- **Work to be completed**:
The expected output is an exact copy of each line from the line with "Open 銀杏面膜GINKGO MASK - 宜果國際 result" through the end of the data below, with no pictures in it.
##### Source material #####
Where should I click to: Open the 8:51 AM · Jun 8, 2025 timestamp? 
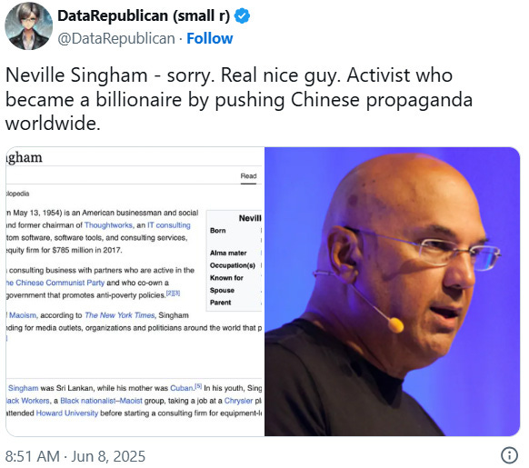point(75,456)
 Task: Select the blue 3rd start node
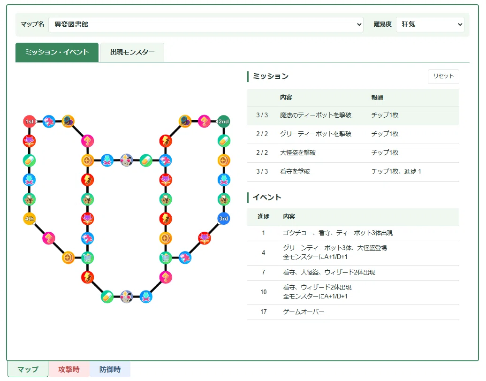click(x=223, y=219)
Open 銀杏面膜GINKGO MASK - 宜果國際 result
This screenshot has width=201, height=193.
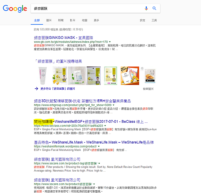tap(63, 38)
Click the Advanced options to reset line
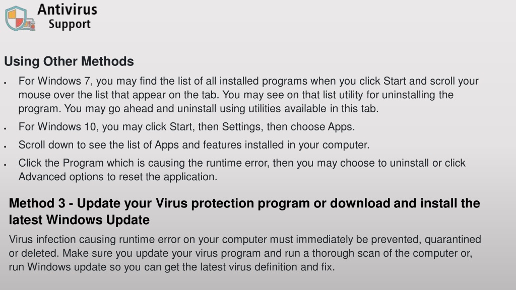This screenshot has width=516, height=290. tap(118, 177)
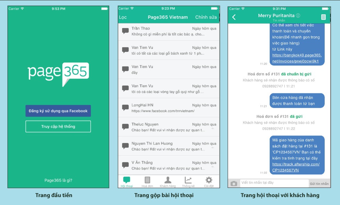Viewport: 340px width, 205px height.
Task: Open the Khách hàng customers tab icon
Action: (168, 180)
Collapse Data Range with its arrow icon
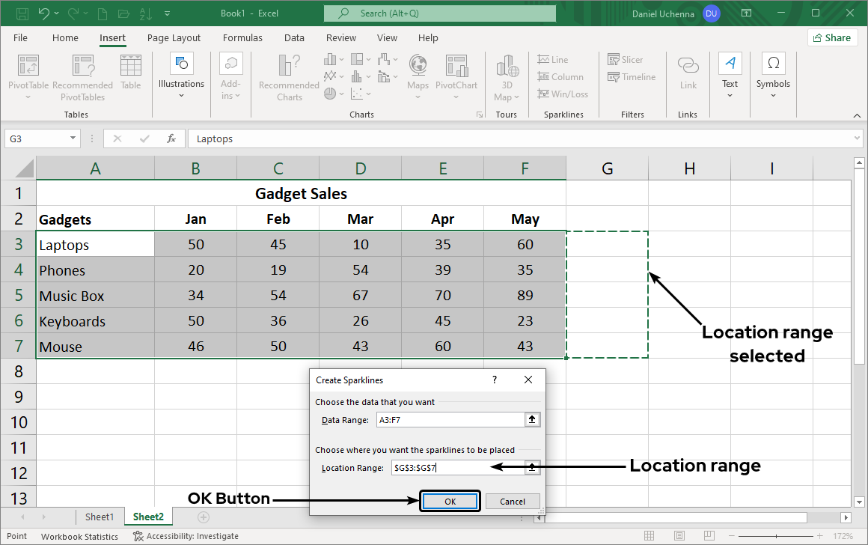Image resolution: width=868 pixels, height=545 pixels. (x=532, y=420)
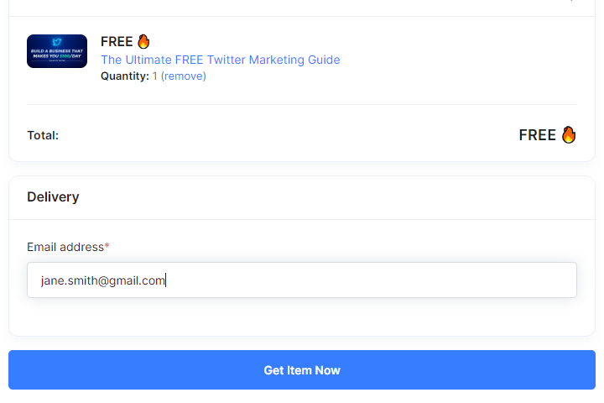Focus the Email address input field
604x403 pixels.
(302, 280)
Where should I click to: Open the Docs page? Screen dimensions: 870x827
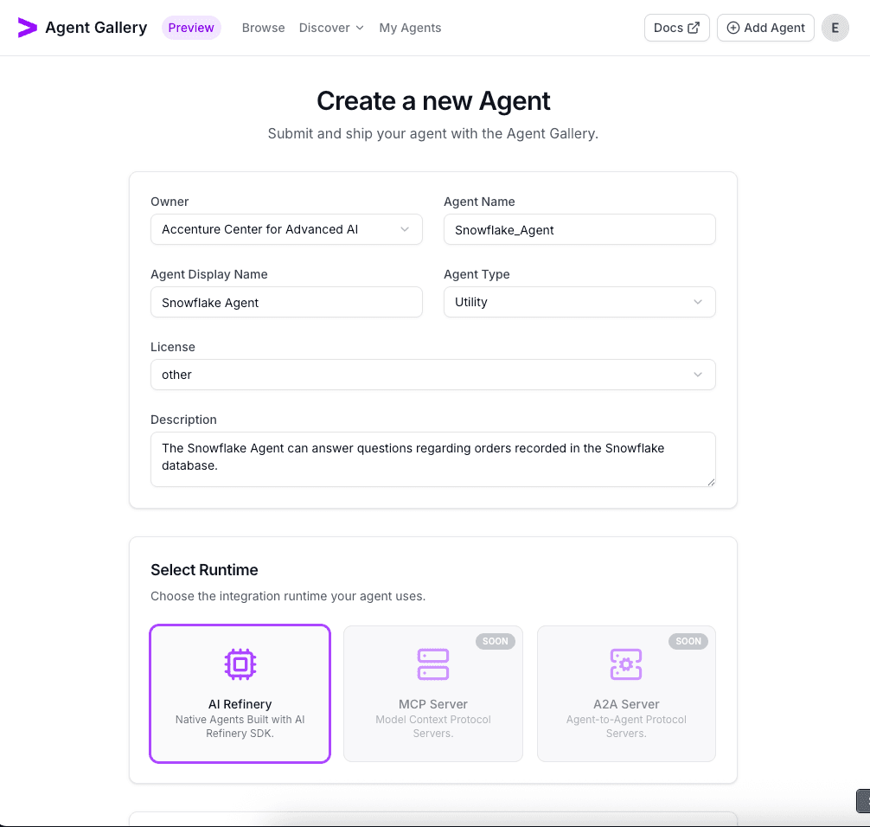click(676, 27)
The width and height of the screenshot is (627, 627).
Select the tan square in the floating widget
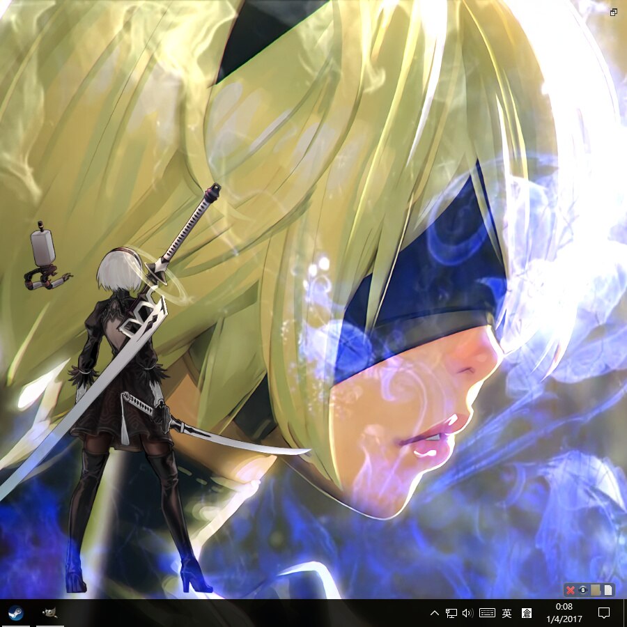(596, 590)
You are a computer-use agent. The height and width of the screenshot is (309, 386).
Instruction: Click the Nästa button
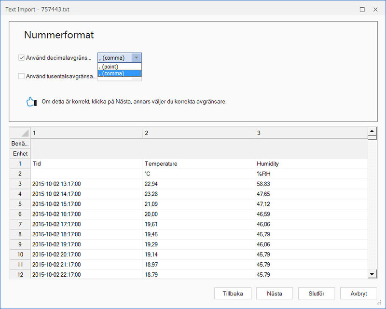[x=275, y=294]
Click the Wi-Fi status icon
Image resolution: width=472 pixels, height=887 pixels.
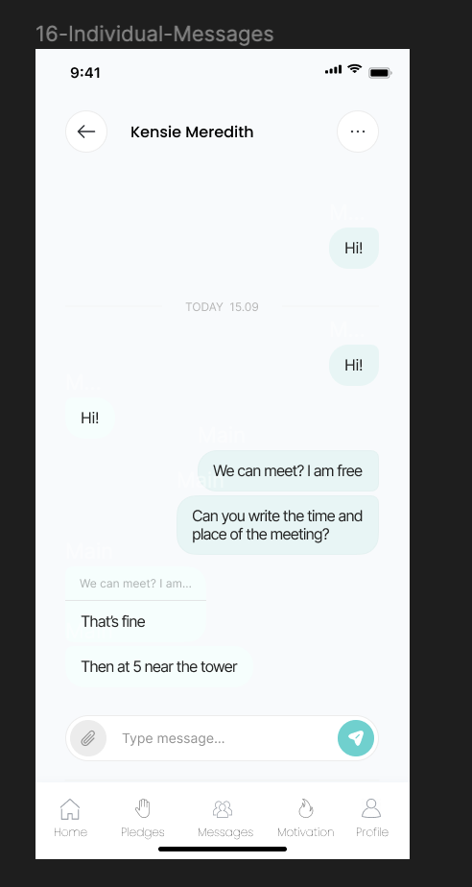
#####
- **Exercise solution**:
Open 銀杏面膜GINKGO MASK - 宜果國際 result
This screenshot has width=201, height=193.
tap(63, 38)
Click the Advanced options to reset line
This screenshot has width=516, height=290. tap(118, 177)
Viewport: 340px width, 205px height.
Task: Open the Khách hàng customers tab icon
Action: (168, 180)
Collapse Data Range with its arrow icon
Image resolution: width=868 pixels, height=545 pixels. (x=532, y=420)
Focus the Email address input field
604x403 pixels.
(302, 280)
Where should I click to: Open the Docs page? Screen dimensions: 870x827
click(676, 27)
The width and height of the screenshot is (627, 627).
Select the tan square in the floating widget
(596, 590)
You are a computer-use agent. The height and width of the screenshot is (309, 386).
Instruction: Click the Nästa button
[x=275, y=294]
Click the Wi-Fi status icon
Image resolution: width=472 pixels, height=887 pixels.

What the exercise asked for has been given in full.